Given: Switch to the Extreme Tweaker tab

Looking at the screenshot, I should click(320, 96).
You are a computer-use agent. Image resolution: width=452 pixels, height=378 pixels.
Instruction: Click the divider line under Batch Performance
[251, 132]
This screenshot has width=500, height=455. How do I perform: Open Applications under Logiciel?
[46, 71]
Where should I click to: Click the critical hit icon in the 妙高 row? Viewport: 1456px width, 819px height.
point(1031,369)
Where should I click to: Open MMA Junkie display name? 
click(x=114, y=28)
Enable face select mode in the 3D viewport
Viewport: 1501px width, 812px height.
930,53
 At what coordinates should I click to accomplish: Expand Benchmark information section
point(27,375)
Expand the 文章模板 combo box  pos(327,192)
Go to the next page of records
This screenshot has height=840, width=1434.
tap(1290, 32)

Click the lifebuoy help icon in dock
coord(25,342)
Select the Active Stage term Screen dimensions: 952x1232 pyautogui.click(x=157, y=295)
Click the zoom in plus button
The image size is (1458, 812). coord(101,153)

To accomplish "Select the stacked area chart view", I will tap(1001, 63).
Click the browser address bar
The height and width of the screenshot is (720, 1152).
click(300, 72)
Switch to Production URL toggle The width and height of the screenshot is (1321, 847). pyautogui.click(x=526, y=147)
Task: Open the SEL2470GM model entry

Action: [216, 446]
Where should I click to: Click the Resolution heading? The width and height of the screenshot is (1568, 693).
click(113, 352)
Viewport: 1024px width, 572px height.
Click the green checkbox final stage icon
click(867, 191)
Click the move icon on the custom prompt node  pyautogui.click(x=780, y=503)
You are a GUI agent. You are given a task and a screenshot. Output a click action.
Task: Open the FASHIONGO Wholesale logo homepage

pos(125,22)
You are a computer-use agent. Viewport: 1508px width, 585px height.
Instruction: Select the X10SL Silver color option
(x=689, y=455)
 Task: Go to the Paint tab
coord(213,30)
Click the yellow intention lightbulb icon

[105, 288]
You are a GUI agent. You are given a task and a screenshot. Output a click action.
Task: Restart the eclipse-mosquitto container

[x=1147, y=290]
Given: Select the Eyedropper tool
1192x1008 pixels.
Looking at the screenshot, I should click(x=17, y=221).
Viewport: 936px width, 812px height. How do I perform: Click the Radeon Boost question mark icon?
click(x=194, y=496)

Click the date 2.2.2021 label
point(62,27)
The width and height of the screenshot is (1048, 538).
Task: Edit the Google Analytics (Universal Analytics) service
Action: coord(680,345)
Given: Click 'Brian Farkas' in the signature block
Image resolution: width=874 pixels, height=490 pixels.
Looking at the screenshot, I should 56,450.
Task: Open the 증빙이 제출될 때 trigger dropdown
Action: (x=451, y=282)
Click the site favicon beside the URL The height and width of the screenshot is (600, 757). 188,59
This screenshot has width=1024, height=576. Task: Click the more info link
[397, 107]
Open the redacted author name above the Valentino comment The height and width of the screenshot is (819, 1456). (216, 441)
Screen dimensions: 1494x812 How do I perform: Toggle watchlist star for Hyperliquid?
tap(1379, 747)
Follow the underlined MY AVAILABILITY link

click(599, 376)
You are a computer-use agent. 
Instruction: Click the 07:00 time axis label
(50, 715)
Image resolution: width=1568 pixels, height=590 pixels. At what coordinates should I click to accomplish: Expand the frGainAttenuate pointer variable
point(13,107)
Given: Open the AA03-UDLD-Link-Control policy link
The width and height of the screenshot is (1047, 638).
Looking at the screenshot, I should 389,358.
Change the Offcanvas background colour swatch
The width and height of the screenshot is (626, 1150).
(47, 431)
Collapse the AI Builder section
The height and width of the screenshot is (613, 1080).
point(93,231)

--------

Aim of the task
Repeat all of the data exactly.

Expected answer
Given: Switch to the Extreme Tweaker tab

Looking at the screenshot, I should click(320, 96).
You are a computer-use agent. Image resolution: width=452 pixels, height=378 pixels.
Instruction: Click the divider line under Batch Performance
[251, 132]
This screenshot has width=500, height=455. How do I perform: Open Applications under Logiciel?
[46, 71]
Where should I click to: Click the critical hit icon in the 妙高 row? Viewport: 1456px width, 819px height.
point(1031,369)
Where should I click to: Open MMA Junkie display name? 
click(x=114, y=28)
Enable face select mode in the 3D viewport
Viewport: 1501px width, 812px height.
930,53
 At what coordinates should I click to accomplish: Expand Benchmark information section
point(27,375)
Expand the 文章模板 combo box  pos(327,192)
Go to the next page of records
This screenshot has height=840, width=1434.
tap(1290, 32)

Click the lifebuoy help icon in dock
coord(25,342)
Select the Active Stage term Screen dimensions: 952x1232 pyautogui.click(x=157, y=295)
Click the zoom in plus button
The image size is (1458, 812). coord(101,153)

To accomplish "Select the stacked area chart view", I will tap(1001, 63).
Click the browser address bar
The height and width of the screenshot is (720, 1152).
click(300, 72)
Switch to Production URL toggle The width and height of the screenshot is (1321, 847). pyautogui.click(x=526, y=147)
Task: Open the SEL2470GM model entry

Action: [216, 446]
Where should I click to: Click the Resolution heading? The width and height of the screenshot is (1568, 693).
click(113, 352)
Viewport: 1024px width, 572px height.
Click the green checkbox final stage icon
click(867, 191)
Click the move icon on the custom prompt node  pyautogui.click(x=780, y=503)
You are a GUI agent. You are given a task and a screenshot. Output a click action.
Task: Open the FASHIONGO Wholesale logo homepage

pos(125,22)
You are a computer-use agent. Viewport: 1508px width, 585px height.
Instruction: Select the X10SL Silver color option
(x=689, y=455)
 Task: Go to the Paint tab
coord(213,30)
Click the yellow intention lightbulb icon

[105, 288]
You are a GUI agent. You are given a task and a screenshot. Output a click action.
Task: Restart the eclipse-mosquitto container

[x=1147, y=290]
Given: Select the Eyedropper tool
1192x1008 pixels.
Looking at the screenshot, I should click(x=17, y=221).
Viewport: 936px width, 812px height. How do I perform: Click the Radeon Boost question mark icon?
click(x=194, y=496)

Click the date 2.2.2021 label
point(62,27)
The width and height of the screenshot is (1048, 538).
Task: Edit the Google Analytics (Universal Analytics) service
Action: coord(680,345)
Given: Click 'Brian Farkas' in the signature block
Image resolution: width=874 pixels, height=490 pixels.
Looking at the screenshot, I should 56,450.
Task: Open the 증빙이 제출될 때 trigger dropdown
Action: (x=451, y=282)
Click the site favicon beside the URL The height and width of the screenshot is (600, 757). 188,59
This screenshot has width=1024, height=576. Task: Click the more info link
[397, 107]
Open the redacted author name above the Valentino comment The height and width of the screenshot is (819, 1456). (216, 441)
Screen dimensions: 1494x812 How do I perform: Toggle watchlist star for Hyperliquid?
tap(1379, 747)
Follow the underlined MY AVAILABILITY link

click(599, 376)
You are a computer-use agent. 
Instruction: Click the 07:00 time axis label
(50, 715)
Image resolution: width=1568 pixels, height=590 pixels. At what coordinates should I click to accomplish: Expand the frGainAttenuate pointer variable
point(13,107)
Given: Open the AA03-UDLD-Link-Control policy link
The width and height of the screenshot is (1047, 638).
Looking at the screenshot, I should 389,358.
Change the Offcanvas background colour swatch
The width and height of the screenshot is (626, 1150).
(47, 431)
Collapse the AI Builder section
The height and width of the screenshot is (613, 1080).
point(93,231)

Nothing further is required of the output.